MediSpend Federal templates enable companies to upload data and instantly validate and verify healthcare providers and healthcare organizations using a compliance-grade database. With more than 5.4 million U.S. healthcare providers in the MediSpend Federal reference database, this SaaS solution provides report validation that flags errors and omissions prior to report generation. "This low cost reporting solution meets a currently underserved need in the market. Open Payments reporting is not going away and smaller firms need an automated, low-cost solution and a solid platform to meet the reporting requirements," stated Michaeline Daboul, CEO, of MMIS. "MediSpend Federal meets the needs of small to mid-size companies and delivers the same quality and performance that the industry has come to know and respect from MediSpend."

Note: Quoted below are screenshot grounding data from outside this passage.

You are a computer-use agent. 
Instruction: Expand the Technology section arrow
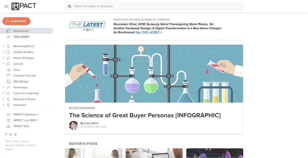3,87
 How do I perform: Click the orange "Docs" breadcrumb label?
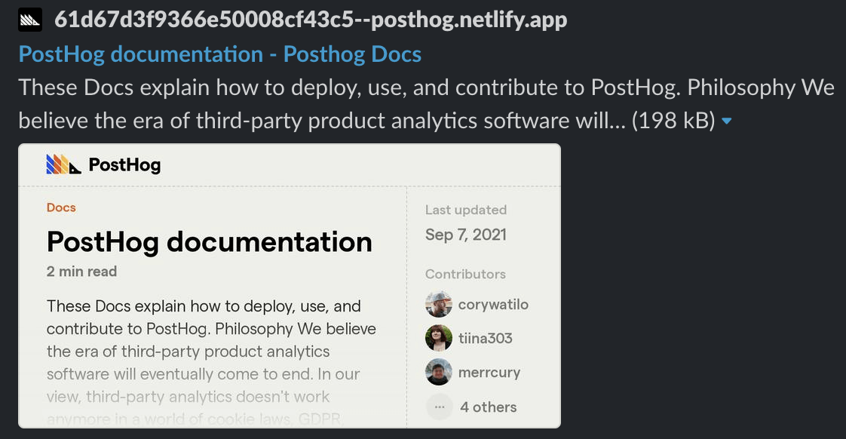tap(60, 207)
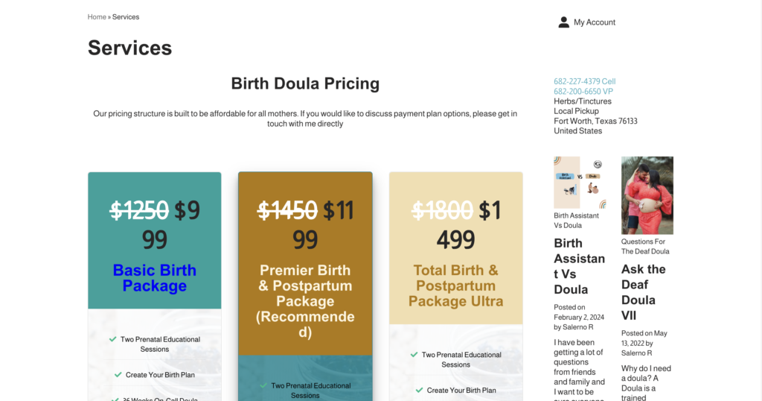Screen dimensions: 762x401
Task: Click the Questions For The Deaf Doula caption
Action: point(644,246)
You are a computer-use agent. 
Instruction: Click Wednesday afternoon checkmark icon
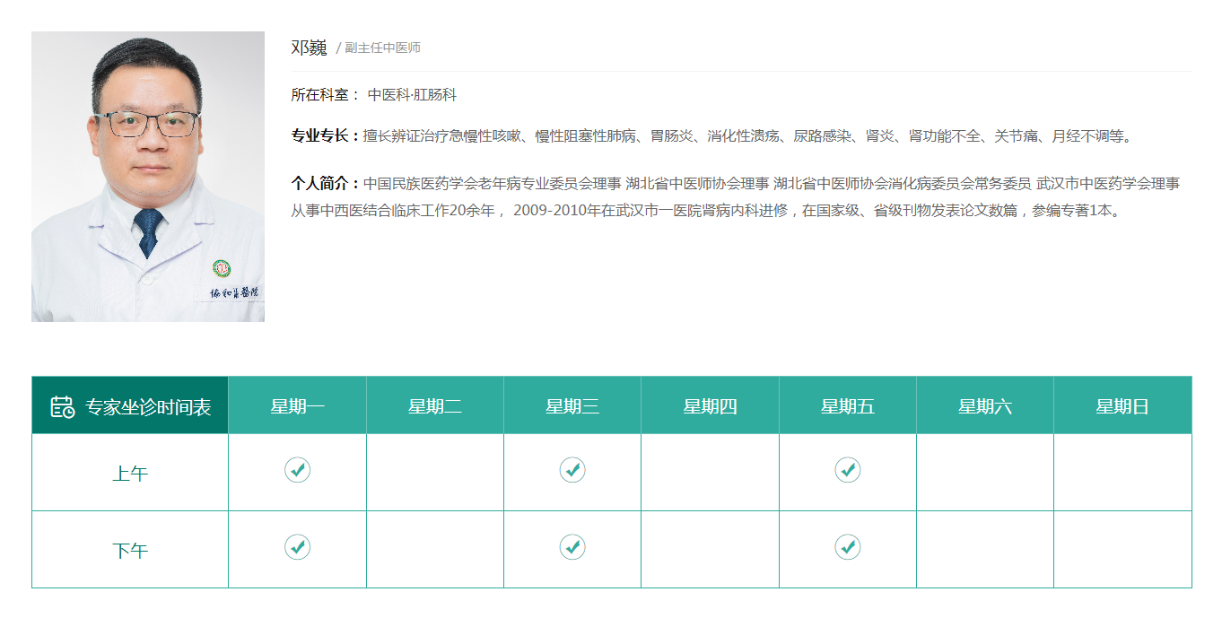click(572, 546)
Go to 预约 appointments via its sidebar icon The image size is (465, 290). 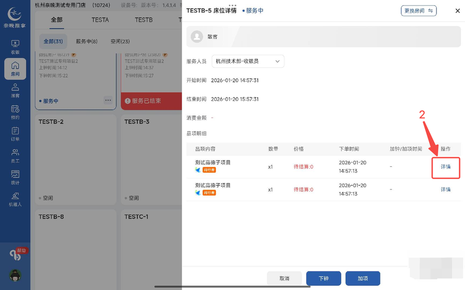click(15, 112)
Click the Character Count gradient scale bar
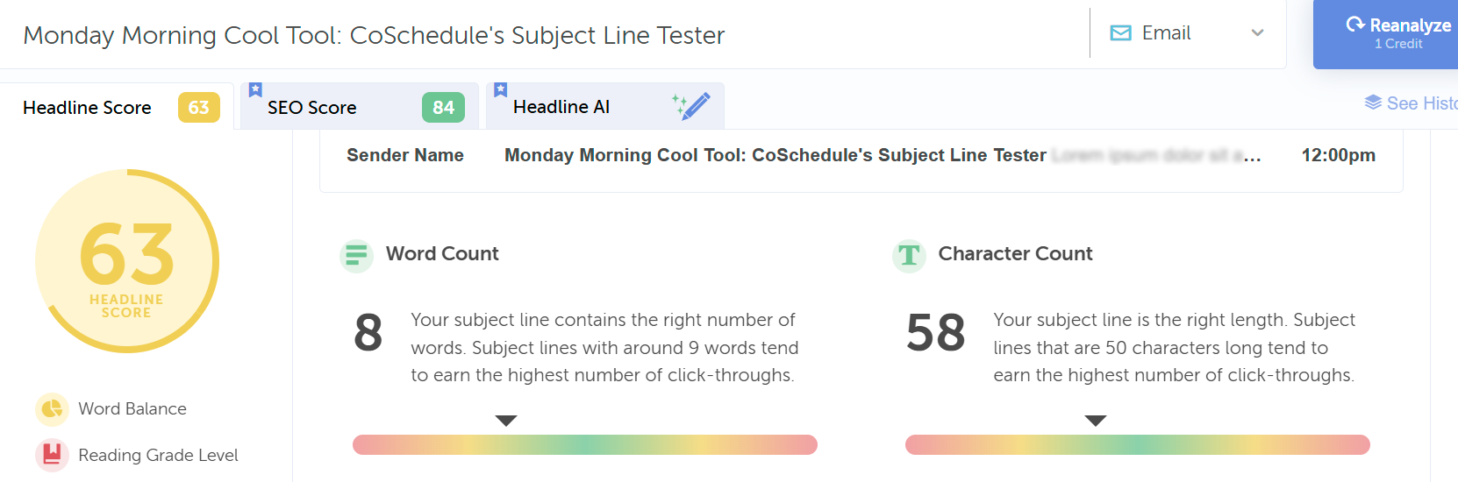The image size is (1458, 482). (x=1137, y=444)
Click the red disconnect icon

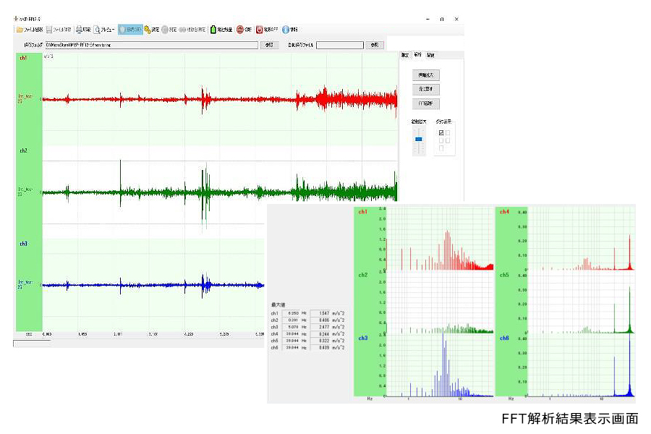click(240, 30)
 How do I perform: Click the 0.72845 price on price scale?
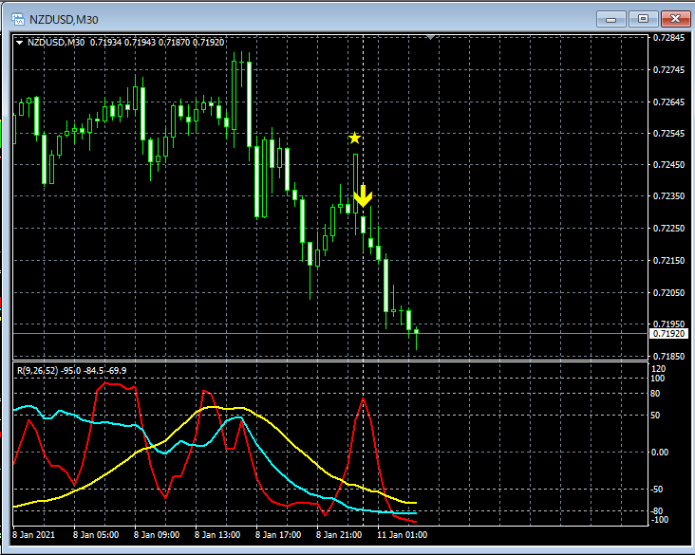[x=668, y=38]
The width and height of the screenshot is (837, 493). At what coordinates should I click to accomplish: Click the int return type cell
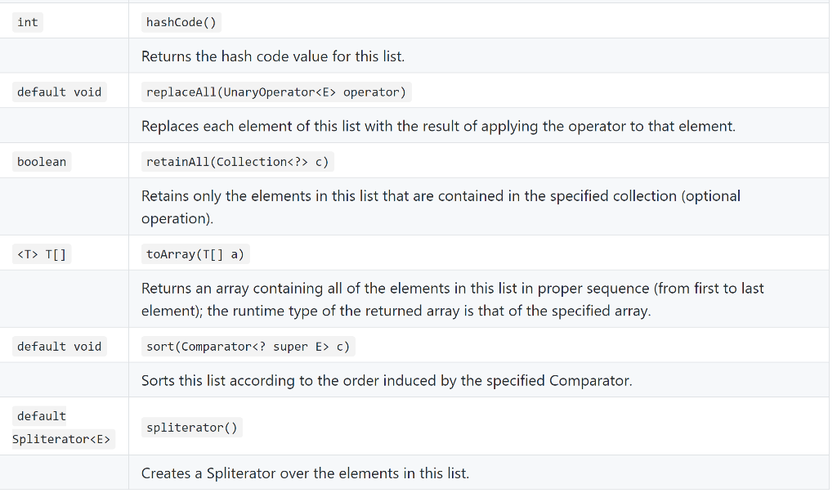(27, 22)
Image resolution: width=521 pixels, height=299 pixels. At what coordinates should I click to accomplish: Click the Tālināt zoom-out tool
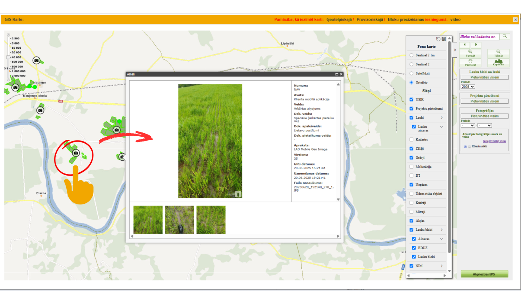tap(498, 53)
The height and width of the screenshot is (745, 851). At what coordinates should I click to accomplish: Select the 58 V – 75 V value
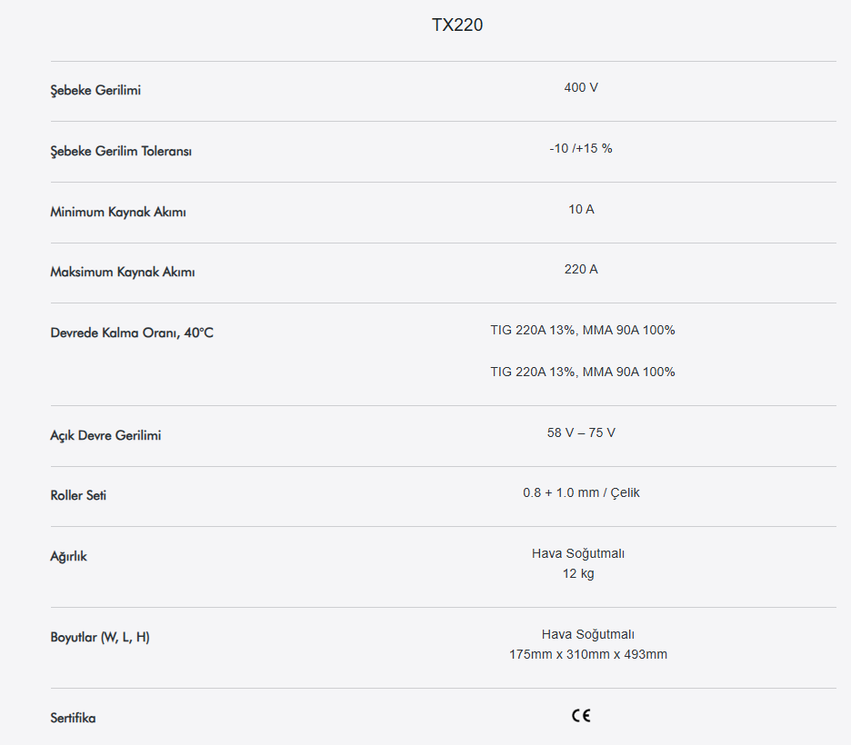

According to Tim Robinson, Chief Knowledge Officer at MMIS, "The move from manual submissions to automated processes is critical to address the many and continuous changes to the law which impact accuracy of reporting. Additionally, the labor inefficiencies and risks of errors or omissions that can result from tasking a range of staff to gather data and complete reports can be significantly reduced through automation."
Open Payments, (formerly known as The Sunshine Act) requires manufacturers of drugs, devices, biologicals, and medical supplies to submit annual reports to the Centers for Medicare and Medicaid Services (CMS) disclosing certain payments and transfers of value made to physicians and teaching hospitals.